■ GIVEN PASSAGE:
Ancient Democracy For An Online World

The history of offline democracy offers lessons as the internet’s fledgling democratic processes develop.

John Karborn for Noema Magazine
Credits
David Stasavage is dean for the social sciences at New York University and the author of “The Decline and Rise of Democracy: A Global History from Antiquity to Today.” Nathan Schneider is a professor of media studies at the University of Colorado Boulder and the author of “Everything for Everyone: The Radical Tradition That Is Shaping the Next Economy.”

Has the internet spelled the end of democracy?

When most people ask this question, they are thinking about what the internet does to the politics of governments: the Cambridge Analytica scandal and QAnon, the app-driven election campaigns of populist strongmen like Jair Bolsonaro in Brazil and Rodrigo Duterte in the Philippines, #fakenews, #deepstate and so forth. There are lots of good reasons to worry that the answer might be yes.

But what if we ask the inverse question? What is the fate of democracy on the internet itself? That is, do we experience democracy online? Are the services you use or the communities you’re part of or the terms of service you sign meaningfully democratic? What has the internet taught us about the governance of everyday life? Just as the French diplomat Alexis de Tocqueville saw the “art of association” in civic life as the engine of democratic government in the young United States, how we associate on apps and screens has consequences for what we expect from the halls of power.

The optimists and the pessimists on internet democracy share a basic assumption: The internet is ushering in something radically new and different about how people relate to each other. Either it is warping users’ brains or it is realizing the long-elusive “global village.” Either it is supercharging protest movements or reinventing authoritarianism — or, for subtler observers, both at the same time.

■ DATA EXCERPT:
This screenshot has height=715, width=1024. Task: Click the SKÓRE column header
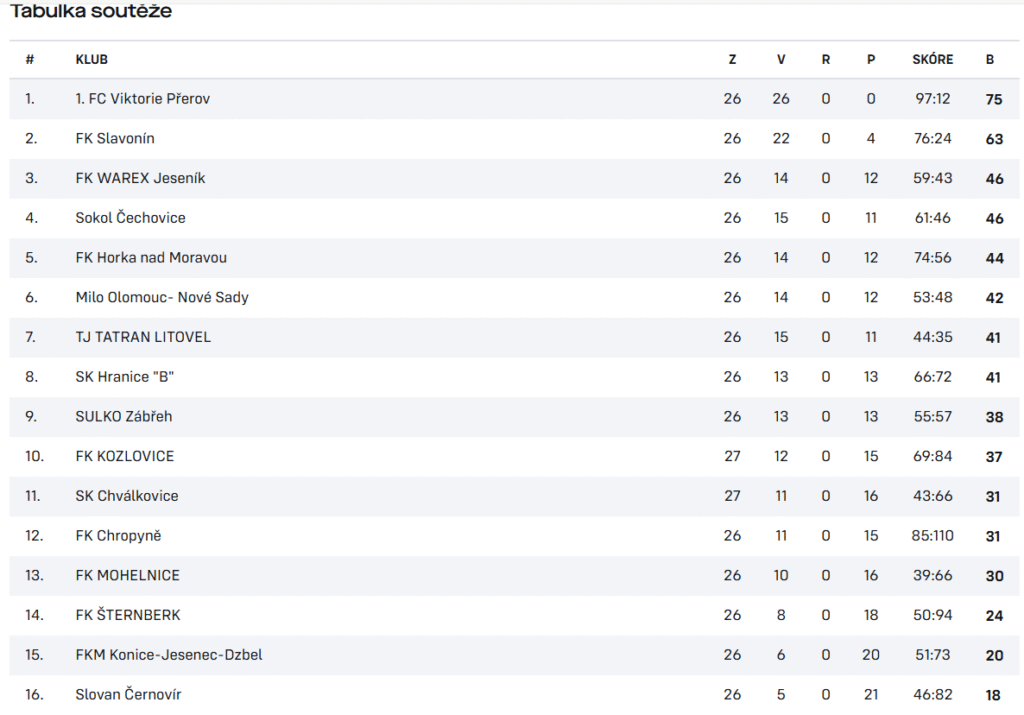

■ THE TASKS:
A) Reproduce the passage of the online democracy essay from "Ancient Democracy For" to "end of democracy?".
B) Continue the essay on democracy and the internet, starting after its final sentence.

■ SOLVED TASKS:
A)
Ancient Democracy For An Online World

The history of offline democracy offers lessons as the internet’s fledgling democratic processes develop.

John Karborn for Noema Magazine
Credits
David Stasavage is dean for the social sciences at New York University and the author of “The Decline and Rise of Democracy: A Global History from Antiquity to Today.” Nathan Schneider is a professor of media studies at the University of Colorado Boulder and the author of “Everything for Everyone: The Radical Tradition That Is Shaping the Next Economy.”

Has the internet spelled the end of democracy?

B)
Online, it’s rare to find what we might expect from a well-run civic association — officers, elections, meeting minutes and more. Instead, we tend to see unelected admins, moderators and so-called “benevolent dictators” running online communities, from Facebook groups to subreddits. These practices have a long history that sheds light on politics in the internet age.

“How we associate on apps and screens has consequences for what we expect from the halls of power.”

There are much older forms of collective rule than the trappings of democracy most of us see today — the competitive elections, the party platforms, the term limits. A great many societies on multiple continents over several millennia practiced a form of rule in which leaders are held accountable not at the ballot box but, instead, by the fact that if they sought to rule alone, and not jointly with their people, they could never get anything done.

We can call this type of governance “early democracy.” It closely parallels what is happening in many corners of the internet today. It is a form of governance where rulers — like online benevolent dictators — were not necessarily chosen by their people, but they faced significant constraints on their rule. Most importantly of all, rulers were in a weak position with respect to society.

The core feature of early democracies was that rulers relied on their people to provide information about production and to aid with governance, whether it be raising revenues or engaging in external defense. They did this in the form of councils and assemblies and by delegating authority. It resembled an online platform where those at the center are always dependent on outside developers for content.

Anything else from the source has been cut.